10 anos atrás, Ihor Volokhov era um agitador anarquista conhecido como Cain, e enquanto estudava na Universidade Nacional de Direito em Kharkiv tentava estabelecer uma célula sindical de ação direta estudantil. Ele apoiou o Euromaidan e converteu-se ao liberalismo político. Originalmente da Criméia, na primavera de 2014 ele se tornou um dos fundadores do centro de ocupação sócio-cultural para desalojados em 2018. Desde os primeiros dias da invasão, se alistou para a defesa territorial de Kharkiv e morreu durante um ataque, quando finalizava seus deveres na entrada do Conselho da cidade.

Kharkiv é tradicionalmente conhecida como uma cidade de rostos entediados, ano após ano presos numa rotina diária cinzenta, sem procurar saber o que se passa ao redor.
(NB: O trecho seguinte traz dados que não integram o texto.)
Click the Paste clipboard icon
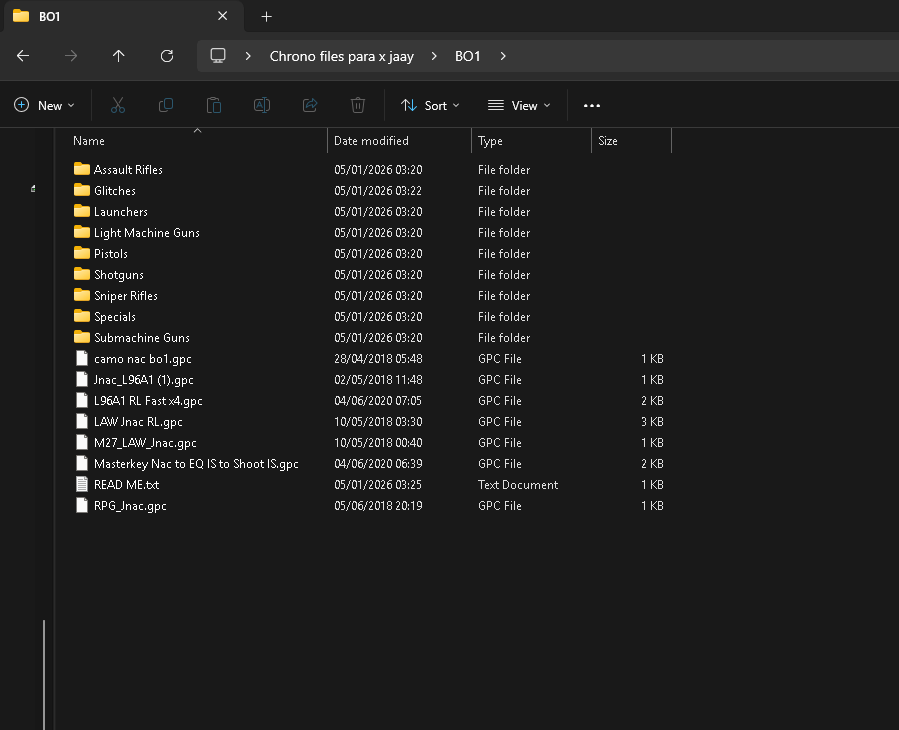This screenshot has height=730, width=899. [213, 105]
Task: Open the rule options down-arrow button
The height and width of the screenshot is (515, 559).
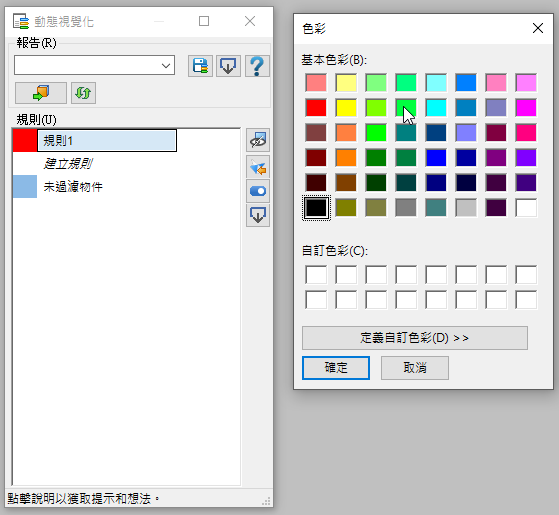Action: pyautogui.click(x=258, y=215)
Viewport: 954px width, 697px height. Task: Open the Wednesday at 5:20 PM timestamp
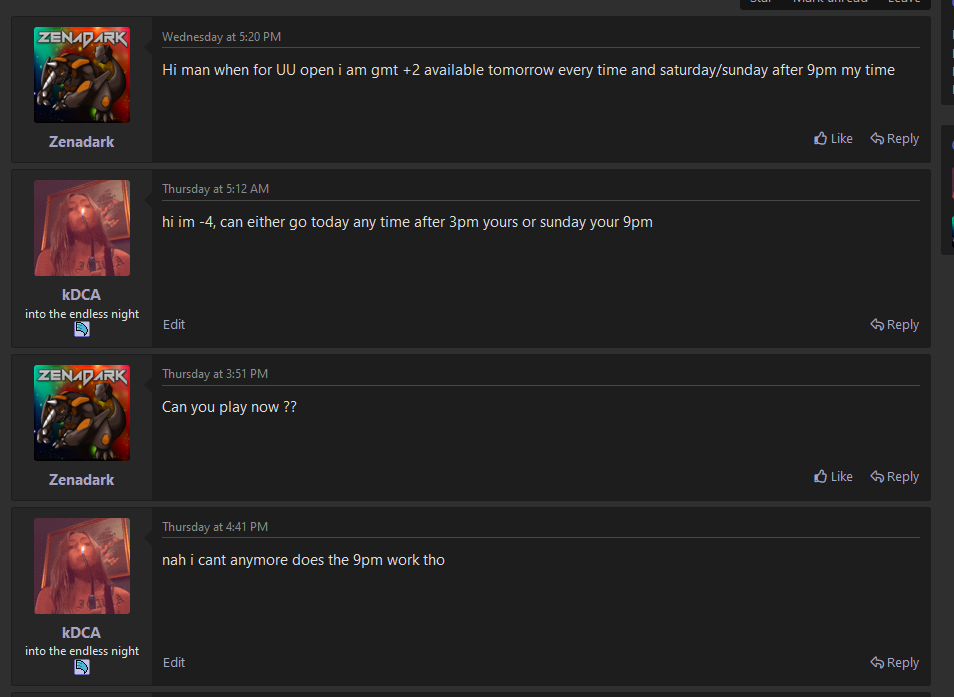click(x=221, y=37)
E em muitos lugares desta devastada terra, nesses específicos momentos, mais e mais pessoas estão começando a tomar os primeiros passos para retomar as suas vidas com suas próprias mãos. A súbita interrupção do ciclo diário de produção e consumo parece ter aberto uma fenda na sociedade, no fundo da qual as primeiras fagulhas de um novo mundo começam a se alastrar. Tudo é muito simples e difícil ao mesmo tempo.

Paradoxalmente, na condição de risco de vida constante, as pessoas têm ajudado umas às outras com mais freqüência do que em tempos de paz. É uma pena que este “comunismo do desastre” frequentemente suma com o desaparecimento do perigo. Embora a mobilização humanitária em Kharkiv seja, em sua maior parte, verticalizada, o compartilhamento de transporte e a distribuição de alimentos e medicamentos para aqueles que estão impossibilitados de deixar o local são um exemplo do germe anarquista auto-organizado dos de baixo.

Esperamos que este floresça novamente em meio aos esforços coletivos para reconstruir os bairros destruídos, e ademais nos dias de trabalho. Mas tudo isso ficará para depois. Antes de mais nada, nós antes precisamos sobreviver.

Veja também nosso relato recente de volta para 1919 sobre os famintos e o terror [do exército] branco nos subúrbios ocupados no nordeste de Kharkiv.

[*] Fusão dos nomes “Putin” + “Hitler”, relembrando o caráter fascista da política levada a cabo na Rússia.